About This Notebook

My notebook is built on top of Github using Jekyll, a static site generator built by Tom Preston-Warner and others in the open source community. I have a few requirements for any system that will be my notebook:

  • The ability to write offline in Markdown, but publish the material in any format I need.
  • An ability to host the production version of the notebook on the web, open for anyone to read and reference.
  • A way to easily embed bibliographic references.
  • The ability to link to articles and posts within the notebook with persistent URLs and bibliographic references, since the notebook is a record of work before it appears in publication elsewhere.
  • The ability to render software code in a pleasing manner.

I've long been intrigued by Carl Boettiger's open science notebook, as well as Caleb McDaniel's open history notebook. And I'm also inspired by Lincoln Mullen's notebook and Shawn Graham's notebook. So, welcome to my notebook. Here's how things work.

Overview

My original notebook ran on Gitit, but remained local to my laptop rather than open on the web. I still use that while I'm working on my manuscript, though some of that material will be moved to this notebook as well -- especially as I start revising my dissertation into a book manuscript. While Gitit mostly hit the above requirements, there were a few thing about it I didn't like. I don't write in Haskell, and don't have any desire to learn the language, so I wanted a system built in a language I already knew so I could extend the platform as I needed. Since I've long been a user of Ruby and Jekyll, the platform made much more sense to me. I also never liked Gitit's default .page extension, preferring to keep my files as .md.

There are a few drawbacks to Jekyll. It doesn't have the same ease of wiki functionality built into Gitit, so internal linking isn't as clean as I'd like. I also cannot edit these files on the web as cleanly as I could with Gitit, although web editing on Github circumvents that to some degree.

Notes, Essays, Categories, Tags

Everything in the notebook is a _note, apart from some of the descriptive pages I've put together (like this page). Everything here is a Markdown file contained in _note.

At a conceptual level, I distinguish from "essays" and "notes." A note is any page in a notebook for recording something useful---reading notes, archive notes, primary sources notes, and so on, but a note cannot stand alone without extra context. So, context for notes live inside of a project that those notes relate to. Each of this metadata is contained in category in Jekyll's YAML, providing me a way to break down notes into units. Notes often appear in more than one category. For example, a note might look like:

---
layout: post
title: "white1995misfortune"
tags: [american west, dissertation, survey]
categories:
- Readings
---

Toward the bottom of the YAML header, the note belongs to the categories Readings, relating the note to categories that I can then sort by and parse. These categories are used in the notebook itself to build lists from project pages.

Essays, in contrast, are related to specific projects or collections of notes, meant for me to make things more comprehensible or extend the context around historical information. For example, an essay might include the following metadata:

---
layout: essay
title: "Urbanization and the American West"
tags: [urban history, urbanization, suburbanization, american west, dissertation]
categories:
- Essays
---

The essay isn't related to a specific project necessarily. The category Essays will put it in a list of essays and general writings in the notebook. I also give the essay a different layout, which has a few minor UI tweaks from the post format.
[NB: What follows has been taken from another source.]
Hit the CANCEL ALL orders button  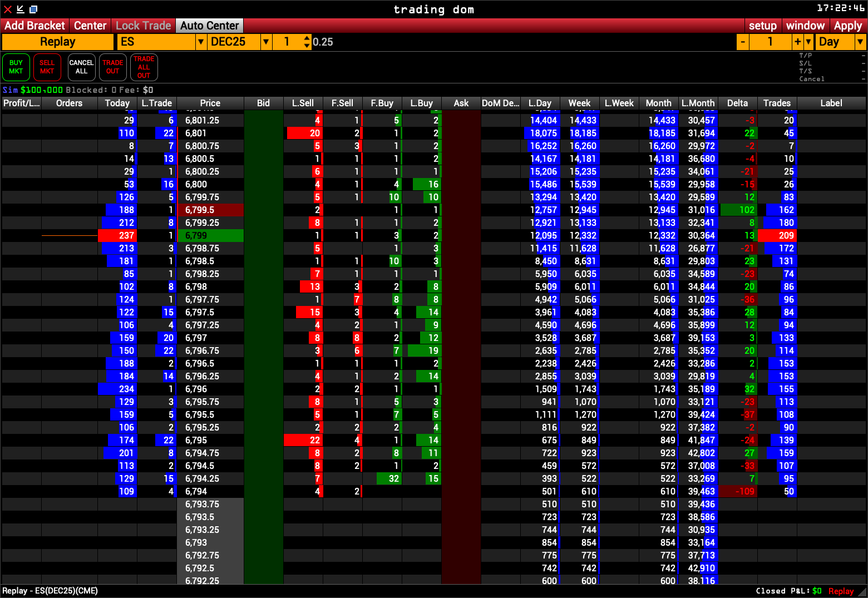[x=81, y=67]
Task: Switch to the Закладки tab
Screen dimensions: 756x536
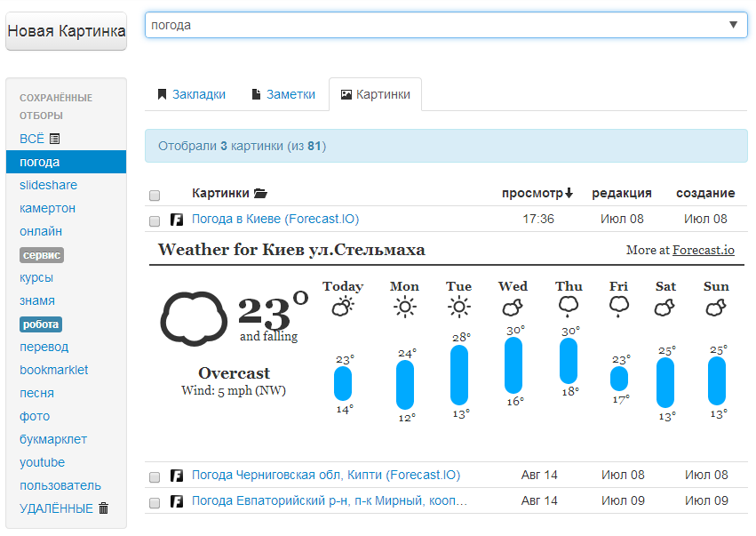Action: pyautogui.click(x=191, y=94)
Each post also has a series of tags which I often use for grouping together by topic or theme. Categories are a higher level than tags, meant for grouping posts together more by their genre than their thematic or topical similarity. Categories are a controlled vocabulary and consist of a smaller set of words than tagging. Right now, the available categories are:

  • Readings
  • Essays
  • Archive
  • Administrative

Documentation

There are a few scripts to make it easy to create new notes and essays. Most of these are contained in the Rakefile. The task newnote copies a template Markdown file with proper YAML header information and date stamp to the _md directory. The task newessay does the same thing. The task prep copies over the _md files into _note with the appropriate date appended to the filename.

Additionally, since I'm using the R language more and more for visualization and data manipulation/tidying, I've started using a script called KnitPost that reads files inside the _Rmd directory and converts them into Jekyll posts. This also preserves all of the R markup, figures, charts, and tables that come along with the document.
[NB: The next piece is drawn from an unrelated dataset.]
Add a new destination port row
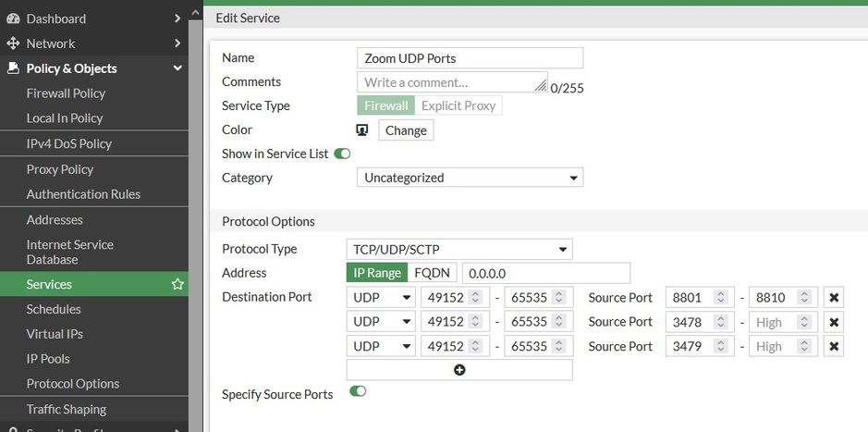 (x=459, y=370)
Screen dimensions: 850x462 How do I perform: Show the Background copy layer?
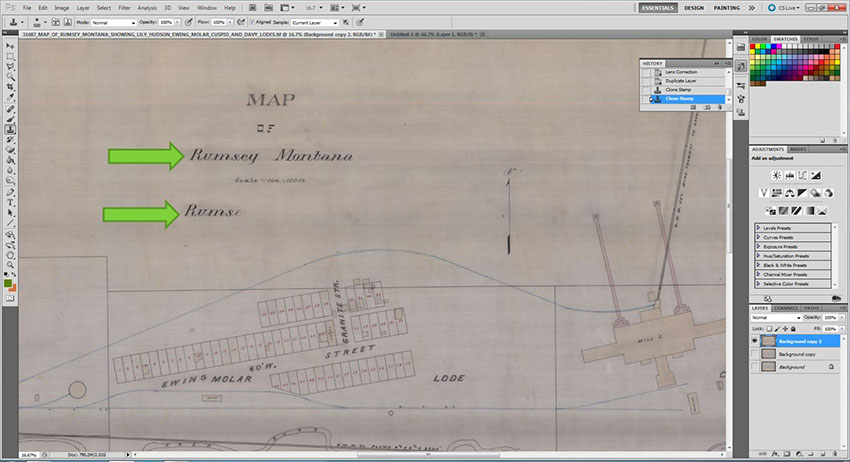click(755, 354)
These scripts help keep categories, tags, and layout correct, and automate most of the maintenance I would otherwise be doing by hand.

Deployment

When I'm ready to push notes or edits to the live site, my Rakefile does the following:

  • Files in _md and _Rmd are copied into _note with the appropriate filenames.
  • Changes to the local source are checked into git.
  • The local sources are pushed to Github to maintain the record of each change.
  • Jekyll builds a new version of the static website from the local source into a local _site directory, which contains the notebook.
  • I use rsync on the _site directory to then deploy the notebook to the web, building the open access version of the notebook.

This takes around sixty seconds for the entire process to happen. It's a little slow at times, but by and large doesn't hamper my workflow.

Details

The notebook uses Jekyll at its most recent release. I only modify Jekyll by adding plugins. In particular, it's important to make sure the Jekyll Scholar dependencies are updated along with any Jekyll system updates. I also use Bootstrap to handle most of the CSS, icons, and layout of the notebook, with some heavy tweaks inside the main.css file. These are pre-processed sass files.
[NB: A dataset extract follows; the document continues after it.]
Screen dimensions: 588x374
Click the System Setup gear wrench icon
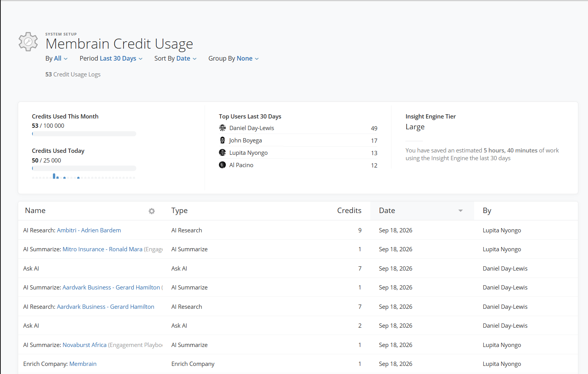pyautogui.click(x=28, y=42)
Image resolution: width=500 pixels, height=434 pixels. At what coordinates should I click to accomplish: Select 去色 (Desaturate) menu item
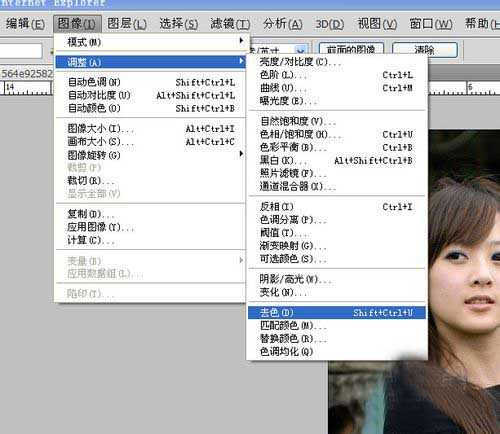(337, 313)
I take advantage of several plugins:

  • markdown: I want to occasionally include Markdown files from the _includes directory, but using liquid's include expects .html. The plugin adds a new liquid controller called markdown that allows me to pass these files along and have them markdownified. I use this in particular for the front page.
  • Jekyll-Scholar: I use this to take advantage of BibTeX files for referencing articles, books, and other materials.
  • git_modified: A plugin borrowed from Carl Boettiger for looking at git modification time for a file, and using that to set a Liquid variable of last modification time. I use this in the metadata of posts and essays for indicating difference between when a file was originally written and last modified.

Pandoc

I have replaced Jekyll's default Markdown parser with Pandoc, because Pandoc is awesome. It's a document utility written in Haskell for translating Markdown.

I have templates for writing in RMarkdown with embedded R code, using Knitr to produce plain Markdown with source code annotations. These are useful as reproducable research within the notebook and easy to transition into print publications. I blame Lincoln for all this R stuff.

Summary

Everything here is open source. The source for the notebook is on Github. You're welcome to use any of this stuff. Take the notebook and modify it to your needs; feel free to use the research material contained within; or cite material in the notebook itself in your own work. You can probably get this notebook up and running for yourself in about an hour. I'd love a link or credit if you do, but it's not necessary.